En el Arco Mediterráneo, al que me honro en pertenecer, somos muy dados a fabricarnos actividades lúdico-festivas en las que intervienen fuerzas antagónicas que luchan y se enconan representando batallas y escaramuzas acaecidas tiempo atrás. Lo más habitual es que en esos fastos aparezcan las fuerzas moras y cristianas rivalizando, antes en sus bélicos esfuerzos, ahora en riqueza de ropajes y suntuosidad de desfiles y recintos festeros. Todo ello se acompaña de grandes alardes pirotécnicos, arropados de inefables espectáculos de luz y sonido.

Pues bien, a finales de Septiembre le tocó el turno festero a mi ciudad. Claro que por aquí no usamos de los clonados "Moros y Cristianos" que tan amplia difusión tienen. En esta bendita y anciana tierra costera nos hacemos eco de la respuesta bélica de la imperial Roma al púnico atrevimiento del desafiante general cartaginés Aníbal. Sí. Hablo de aquel militar de Cartago (Túnez, por cierto), que plantó cara al augusto imperio (anticipándose a Astérix y Obélix) y, con elefantes incluidos, cruzó los Alpes y derrotó a las casi invencibles legiones en Tesino, Trebia, Trasimeno y Cannas, antes de pagar su agotada insolencia en la batalla de Zama.

Vengo con esto a deciros que en Cartago Nova se juega a "Cartagineses y Romanos", conmemorando que hace algo más de 2.200 años Escipión el Africano tuvo que poner en juego toda la potencia conjunta de Legiones y Armada de Roma para conquistar este trocito de Hispania que "resistía aún al invasor". Y lo celebramos con desfiles, brillantes armaduras, vibrantes desembarcos, rudas batallas, circo romano, bodas púnicas, campamento festero, música, juerga, comida y alcohol ... Comm'il faut, c'est vrai.
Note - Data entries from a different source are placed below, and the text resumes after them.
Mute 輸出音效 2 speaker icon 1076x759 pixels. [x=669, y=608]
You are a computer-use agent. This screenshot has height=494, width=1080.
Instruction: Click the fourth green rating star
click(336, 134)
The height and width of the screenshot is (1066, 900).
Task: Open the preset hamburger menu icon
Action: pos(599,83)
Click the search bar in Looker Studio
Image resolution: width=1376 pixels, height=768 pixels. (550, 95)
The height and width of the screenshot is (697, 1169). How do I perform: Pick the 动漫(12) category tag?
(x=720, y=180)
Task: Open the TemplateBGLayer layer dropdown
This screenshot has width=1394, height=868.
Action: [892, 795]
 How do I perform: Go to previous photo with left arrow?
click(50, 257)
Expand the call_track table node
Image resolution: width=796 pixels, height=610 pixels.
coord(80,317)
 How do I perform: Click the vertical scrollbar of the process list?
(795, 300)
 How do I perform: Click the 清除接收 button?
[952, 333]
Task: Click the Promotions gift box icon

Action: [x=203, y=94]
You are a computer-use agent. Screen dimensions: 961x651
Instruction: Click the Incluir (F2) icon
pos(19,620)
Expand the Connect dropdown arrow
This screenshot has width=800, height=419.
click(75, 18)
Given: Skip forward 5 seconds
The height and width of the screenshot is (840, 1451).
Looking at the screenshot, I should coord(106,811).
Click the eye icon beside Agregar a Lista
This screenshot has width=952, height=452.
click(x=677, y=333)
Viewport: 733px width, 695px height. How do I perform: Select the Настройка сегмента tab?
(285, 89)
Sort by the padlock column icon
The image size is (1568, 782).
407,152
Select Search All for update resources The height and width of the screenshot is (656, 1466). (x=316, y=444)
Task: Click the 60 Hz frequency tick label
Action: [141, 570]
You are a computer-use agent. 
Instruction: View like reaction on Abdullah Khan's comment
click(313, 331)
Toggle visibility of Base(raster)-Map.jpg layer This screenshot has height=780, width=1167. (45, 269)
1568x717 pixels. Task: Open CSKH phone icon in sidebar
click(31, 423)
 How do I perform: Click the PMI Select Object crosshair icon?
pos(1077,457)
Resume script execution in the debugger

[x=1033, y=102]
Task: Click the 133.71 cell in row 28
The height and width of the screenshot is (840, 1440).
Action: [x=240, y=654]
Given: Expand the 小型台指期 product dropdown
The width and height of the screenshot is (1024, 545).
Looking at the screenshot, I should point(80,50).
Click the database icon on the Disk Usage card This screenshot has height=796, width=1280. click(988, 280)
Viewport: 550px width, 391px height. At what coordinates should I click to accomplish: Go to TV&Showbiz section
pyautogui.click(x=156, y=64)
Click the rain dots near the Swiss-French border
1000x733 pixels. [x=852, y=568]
Todo es perfecto. Viva la diversión. Pero a mí me sigue acojonando, entre divertido e irónico, la extraña figura que apareja el funcionario pequeñito, tímido y de huidiza mirada que me atendiera hace pocos días en un organismo oficial, convertido por mor de la vorágine histórica en un tonante Tribuno bajo cuyo encendido y marcial verbo las tropas parecen a punto de escalar las murallas. O quedo convertido en estatua de sal al percibir a la comedida secretaria del arquitecto vecino, transformada en feroz Amazona de Uxama, sedienta de sangre romana, arengar a sus huestes enarbolando la refulgente falcata ibérica y con los ojos poseídos de venganza.

Ya sé que cualquier desmadre o relajo son legítimos y sientan de maravilla para salir un poco del delirium cotidiano. Conozco igualmente que nos encanta disfrazarnos de lo que sea, rememorando un eterno Carnaval que invirtiese la realidad con la ficción.

Pero como siempre, como cada año, me acabo preguntando quién constituye la verdadera faz de nuestra vida, si el funcionario y la secretaria o el tribuno y la amazona. ¿Sabremos algún día si es bueno ser quienes aparentemente somos ... o quienes desearíamos ser?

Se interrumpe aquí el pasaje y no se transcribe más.